Friar Odoric. In 1325 Franciscan Friar Odoric of Pordenone traveled to Beijing by the sea route, remained there for three years, and returned home by land, crossing the southwest corner of Turkestan. He began dictating his memoirs to a fellow monk, but he died before completing it and his story was not published until 1513.

Travel to the West. While many foreigners traveled to China in the Mongol era, some Chinese went to the West. They traveled from North China to the Middle East or even to Europe. Among them was the Daoist monk Chang Chun, patriarch of the Zhuan Zhen sect. Genghis Khan ordered him to Afghanistan in 1219. Beginning his journey from Shandong in 1220, Chang Chun and his eighteen disciples traversed Outer Mongolia and the Altai, crossed Samarkand, went around the south of the Hindu Kush, and appeared in 1222 at Genghis Khan’s camp in the Kabul area. Leaving Genghis Khan near Tashkent the next year, Chang Chun returned to Beijing and thereafter completed a book on his journey. In 1259 the Khan Mongke sent another Chinese scholar, Chang De, on a mission to Iran. Beginning his journey from Karakorum, he crossed the north of the Tian Shan, Samarkand and Tabriz, and returned home in 1263. Liu Yu left a written record of Chang De’s journey titled Record of a Mission to the West.

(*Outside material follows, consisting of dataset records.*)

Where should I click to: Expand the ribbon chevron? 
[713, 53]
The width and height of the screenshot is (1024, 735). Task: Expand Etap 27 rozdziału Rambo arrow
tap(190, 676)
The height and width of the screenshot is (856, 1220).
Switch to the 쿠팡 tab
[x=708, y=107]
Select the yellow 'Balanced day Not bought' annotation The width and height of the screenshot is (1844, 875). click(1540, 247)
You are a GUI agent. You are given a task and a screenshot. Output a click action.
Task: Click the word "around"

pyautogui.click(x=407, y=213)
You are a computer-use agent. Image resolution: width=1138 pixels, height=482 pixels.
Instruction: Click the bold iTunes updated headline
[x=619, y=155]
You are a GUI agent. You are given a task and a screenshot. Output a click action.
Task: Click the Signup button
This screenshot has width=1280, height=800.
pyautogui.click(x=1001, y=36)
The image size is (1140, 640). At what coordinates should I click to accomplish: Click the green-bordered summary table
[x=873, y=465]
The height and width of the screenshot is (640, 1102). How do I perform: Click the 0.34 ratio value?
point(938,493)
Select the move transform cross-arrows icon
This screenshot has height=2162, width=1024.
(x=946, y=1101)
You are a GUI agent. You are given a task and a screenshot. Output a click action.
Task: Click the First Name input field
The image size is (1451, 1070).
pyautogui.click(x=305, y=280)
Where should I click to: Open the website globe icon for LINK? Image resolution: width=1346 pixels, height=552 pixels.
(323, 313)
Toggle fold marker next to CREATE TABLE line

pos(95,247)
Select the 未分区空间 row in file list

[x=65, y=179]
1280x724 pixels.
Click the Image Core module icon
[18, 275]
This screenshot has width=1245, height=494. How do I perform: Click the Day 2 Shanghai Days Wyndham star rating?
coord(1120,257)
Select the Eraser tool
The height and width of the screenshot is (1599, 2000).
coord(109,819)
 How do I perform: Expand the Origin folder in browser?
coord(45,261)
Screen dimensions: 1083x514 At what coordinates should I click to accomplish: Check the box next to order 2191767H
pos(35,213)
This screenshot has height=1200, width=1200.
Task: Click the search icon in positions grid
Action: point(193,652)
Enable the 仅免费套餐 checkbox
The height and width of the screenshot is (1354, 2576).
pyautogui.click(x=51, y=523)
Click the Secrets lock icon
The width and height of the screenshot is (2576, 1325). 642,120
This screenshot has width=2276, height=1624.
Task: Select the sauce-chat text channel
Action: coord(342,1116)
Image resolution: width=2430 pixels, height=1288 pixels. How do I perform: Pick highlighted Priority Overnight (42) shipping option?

Nestorian Monks. Born in Beijing, the Chinese Nestorian monk Rabban Bar Suma and his disciple Mark decided to embark for the Holy Land in 1275. They visited the Nestorian pope in the main city of northwestern Iran, to the south of Tabriz. From the city, Khan Argun sent Suma on a mission to Rome and the kings of France and England. After visiting Constantinople and Rome between 1287 and 1288, he saw the king of England in Gascony and Philip the Fair in Paris. His travel to Rome encouraged Pope Clement III to dis-patch Giovanni di Monte Corvino to Beijing.

Chinese Influence. The Mongol domination promoted the transmission of certain Chinese techniques in the empire of the Il-Khan. Chinese influence was noticeable in Persian miniatures as well as in Iranian ceramics, music, and architecture of the Mongol age. The introduction in the fourteenth century of playing cards, printed fabrics, and paper money was clearly associated with the emergence of wood engraving in Europe and therefore of printing with movable type.

Aftermath. Immediately following the fall of the Yuan dynasty, turmoil ensued and travelers temporarily became rare in western China. In 1419 the Shah Rukh, emperor of Persia, tried to reopen broken communications by dispatching an embassy. The ambassadors reached the Tianshan and followed the Tien Shan Nan Lu on to Turfan, Hami, and Lanzhou. They spent somewhat over one year on their journey. They remained in Beijing five months and started back in May 1422 by crossing the Pamirs, probably along the Silk Road in the vicinity of Kashgar. They reached Heart again on 1 September.

Sources

Thomas T. Allsen, Mongol Imperialism: The Policies of the Grand Qan Mongke in China, Russia, and the Islamic Lands (Berkeley: University of California Press, 1987).

Ch’en Yuan, Western and Central Asians in China under the Mongols, translated by Ch’ien Hsing-hai and L. Carrington Goodrich (Berkeley: University of California Press, 1966).

Chih-Ch’ang Li, The Travels of an Alchemist, translated by Arthur Waley (London: Routledge, 1931).

Jack Dabbs, History of the Discovery and Exploration of Chinese Turkestan (The Hague, Netherlands: Mouton, 1963).